Monday, October 7, 2013

Letting Transparency Guide Public Relations

Shawn Rudolph
sr772610@ohio.edu

The Public Relationship

Our actions have reactions.  Public relations is a necessary component of the corporate world, because some actions need prevented and some reactions need orchestrated.  Public relations employees carefully prevent poor mistakable actions through research and systematically address reactions through similar research. 

With the evolution of technology, information circulates at quicker paces throughout competitors and newsrooms across the world than 10 years ago.  No detail is too fine, and any misreporting can result in heavy media coverage.  The better-known public relations scandals are met with serious criticism, reviews and satire. 

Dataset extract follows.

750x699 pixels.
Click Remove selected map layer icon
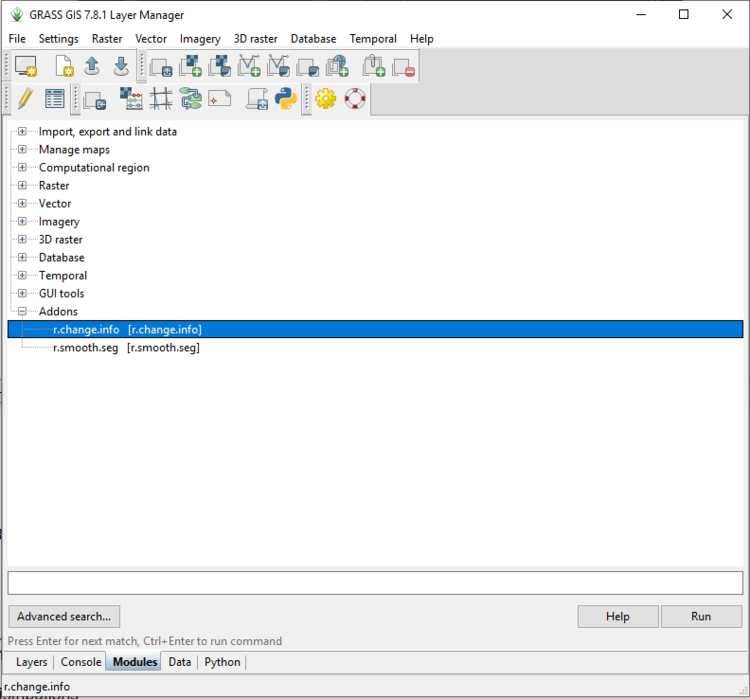[x=403, y=67]
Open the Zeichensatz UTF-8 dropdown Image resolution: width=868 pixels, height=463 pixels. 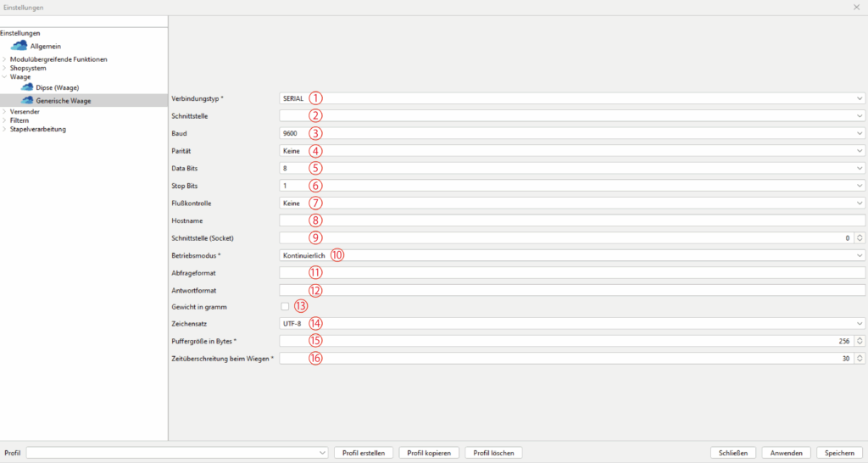tap(572, 323)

When News of the World faced global scrutiny after a phone-tapping scandal, satirists around the world took to humiliating the actions of the Rupert Murdoch News Corporation.  American satirists like John Stewart on his television show The Daily Show and Bill Maher on his television show Real Time with Bill Maher, drew attention to a parent company that was previously not a household name.   The criticism trickled down to other news organizations under the Murdoch name, including Fox News in the United States.  Fox News has gained notoriety for misrepresenting information, committing logical fallacies and biased reporting.  Due to public relations difficulties, Fox News has had its programs parodied by Saturday Night Live.  It would not be a stretch to see the connection of the two instances of public relations scandals.  The global company standard of breaking and popular news stresses the normal model of unbiased news reporting.  Pandering to polarized views of public interests or news brings viewers from any perspective to attention. 


















Transparency Adoption

Transparency is the best policy.  When details are meant for distribution to a public audience, no finite mistakes will insincerely cause a scandal. Making an innocent error is different than purposefully smudging numbers or a phone-tapping scandal.  Mistakes happen.  However, a mistake implies accident, and a company can sincerely apologize for accidents. Misleading the public is not as forgivable. 

Public relations professionals fight for transparency and ethical guidelines. According to Shane McLaughlin in an article titled, "A New Era for Communicating Values," in The Strategist, Cheryl N. Campbell, VP of Corporate Communications and Public Relations for the Customer Care Solutions Provider for Convergys Corporation, invokes employee surveying in order to hear from the employees on matters of finances and company efficiency.  Evaluation from the employees of a company on finances and speed/effectiveness of processes will open doors for honest communication, which will prevent any pressure that leads to intentional misrepresentation of information.  Feedback keeps any organization growing and cognizant of the company atmosphere.
  • Accountability helps management control responsibility for reports and stories.  
  • Accountability requires honesty to prevent public relations disasters. 
  • Accountability needs communicated from employee evaluation and management review. 

Getting caught on the wrong side

A Walker’s Information Integrity in the Workplace 2001 National Employee Benchmark study showed a dramatic increase in employee ease reporting violations—from one-third to one-half of employees. 


Accidents will happen.  Between 2001 and 2013 it isn’t too unbelievable to imagine employees feel even more comfortable reporting violations of their peers.  News breaks from more anonymous sources now than before, and negative press will happen.  The prevention and reaction to negative events requires public relation specialists to work for and in most companies.